三井不動産リアルティは、社内ナレッジマネジメントの最適化を目的に、PKSHA Technologyが提供するAIエージェント「PKSHA AI ヘルプデスク」を採用した。1月13日、PKSHA Technologyが発表した。月間約3000件寄せられる社内問い合わせの窓口を一本化し、定型的な質問への自動応答を実現。有人対応の工数削減に加え、電話の混雑による放棄率の低下などサービス品質の向上につなげている。
三井不動産リアルティは、不動産仲介事業などを展開する三井不動産グループの企業。同社では、デジタルトランスフォーメーション(DX)の推進に伴い業務システムが複雑化しており、バックオフィス業務の効率化が急務となっていた。
従来、同社には「業務システム」と「PC・ネットワーク関連」の2つのヘルプデスクが存在していたが、いずれも電話対応が主軸だった。業務システム側では問い合わせ対応の工数が過多となり、サポート体制の適正化が求められていた。一方、PC・ネットワーク関連では、電話の混雑による放棄率の高止まりが従業員の生産性を阻害する要因となっており、デジタル活用を融合した新たなサポート体制の構築を模索していた。
システムの選定にあたっては、AIによる回答精度の高さに加え、標準コミュニケーションツールであるMicrosoft Teamsとの連携性を評価した。また、AIで解決できない場合に有人対応へスムーズに引き継げる機能も、採用の決め手になった。
PKSHA AI ヘルプデスクの導入により、複数に分かれていた問い合わせ窓口はAIエージェントに集約された。導入後は、月間3000件にのぼる問い合わせのうち定型的な内容をAIが自動で処理できるようになった。これにより、有人による対応件数が大幅に減少し、コスト削減とサービス品質向上の両面で効果が出ている。
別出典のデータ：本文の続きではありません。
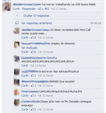Like the 'Só disse verdades' reply via Curtir
This screenshot has height=113, width=106.
25,37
現在はIT部門を中心に活用しているが、今後は営業部門やスタッフ部門の問い合わせ業務へも適用範囲を拡大する計画だ。その一環として、社内規定やマニュアルなどのドキュメントからAIが直接回答を生成する機能の検証も進めている。
将来的には、部門ごとに設置された3つのAIエージェントが連携する「マルチエージェント構造」の運用を目指す方針。同社は、蓄積された情報から新たな課題解決の糸口を見出す「ナレッジハブ」の構築を掲げており、すでに導入済みの議事録作成支援AI「Yomel」など他のAIプロダクトとも連携させながら、全社的なDXを加速させたい考えだ。